Al-Husn
- Full name: Al-Husn Sports Club
- Founded: 1972; 54 years ago
- Ground: Al-Hassan Stadium
- Capacity: 12,000
- League: Jordanian Second Division League
- 2025: Jordanian Third Division League – Group 7, quarter-finals (promoted)
- Website: Official page

= Al-Husn SC =

Jordanian association football club from Al-Husn

Al-Husn Sports Club (نادي الحصن الرياضي) is a Jordanian football club based in Al-Husn, Jordan. It will compete in the Jordanian Second Division League, the third tier of Jordanian football.

==History==
Al-Husn SC received royal initiatives through the renovations of its various facilities, including swimming pools, multi-purpose playgrounds, among other youth-centric facilities.
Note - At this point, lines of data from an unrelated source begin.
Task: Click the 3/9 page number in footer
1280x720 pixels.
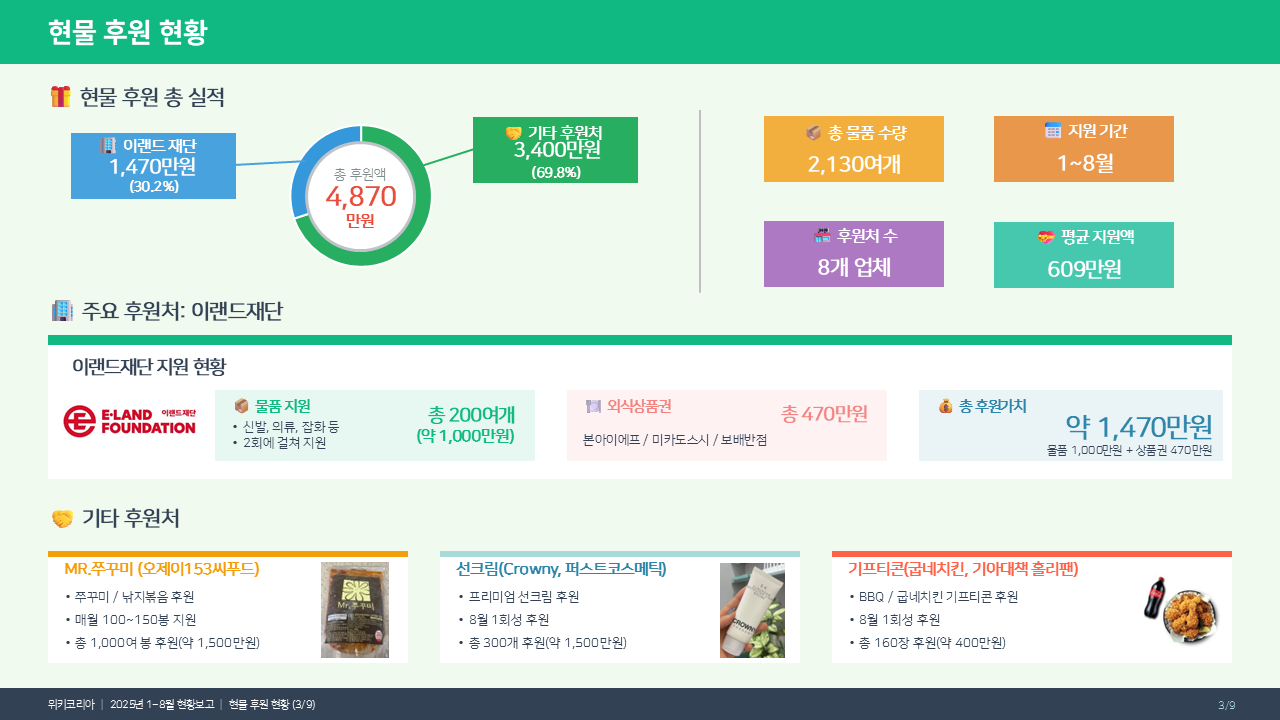Action: point(1226,705)
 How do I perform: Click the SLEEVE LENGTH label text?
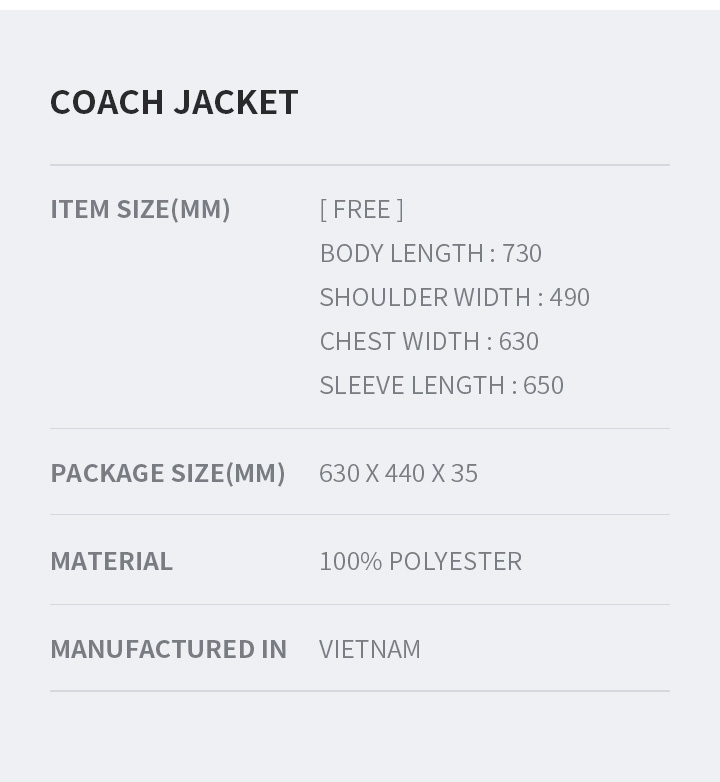412,385
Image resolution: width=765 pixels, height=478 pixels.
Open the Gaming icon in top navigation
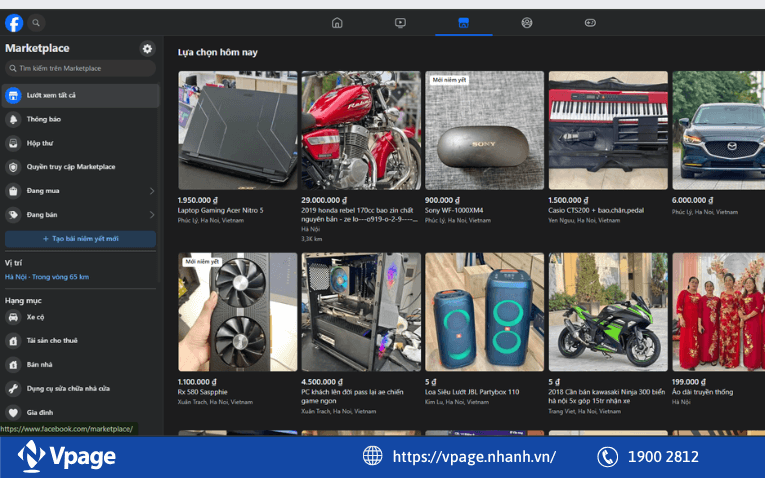[x=590, y=23]
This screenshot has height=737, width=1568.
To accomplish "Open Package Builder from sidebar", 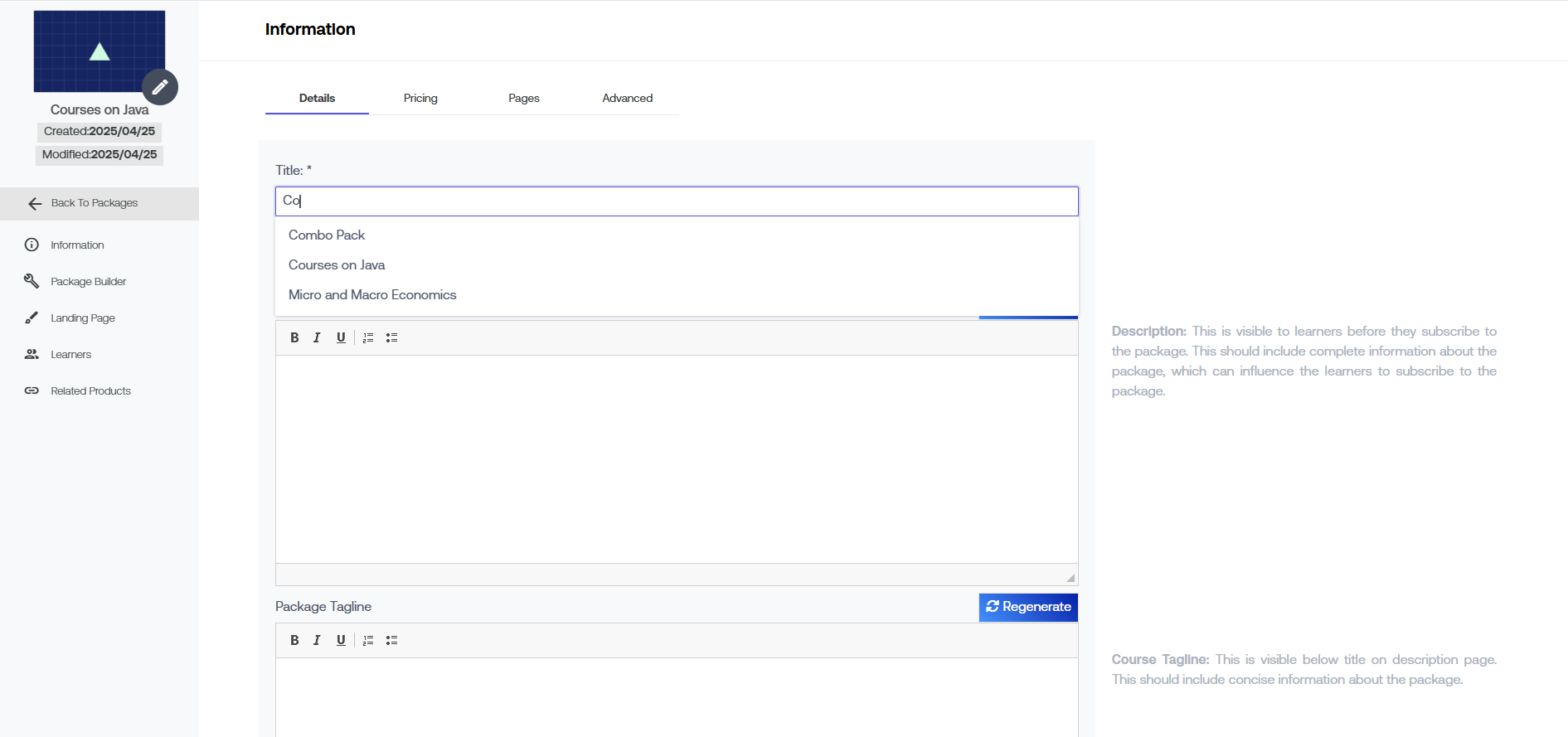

They also received further support in late 2021, with more renovations, alongside a five-a-side pitch.

Al-Husn participated in the 2021 Jordan FA Cup, where they beat 4–2 on penalties against Alia, after the match was tied 1–1 after full-time. It proceeded to lose 2–0 to Al-Salt in the round of 32.

Al-Husn named lawyer Ali Nabil Ali Al-Hatamla as the club's representative to the General Authority of the Jordan Football Association.

Al-Husn participated in the 2022 Jordan FA Cup, where they beat Shabab Hwarah 4–2 on penalties, after a 3–3 draw in the preliminary round. They then lost 5–0 to Al-Wehdat.

Al-Husn nearly gained promotion to the Jordanian First Division League, after drawing 1-1 and 0–0 to Samma, losing in the semi-finals of the 2022 Jordanian Second Division League due to the away goal rule.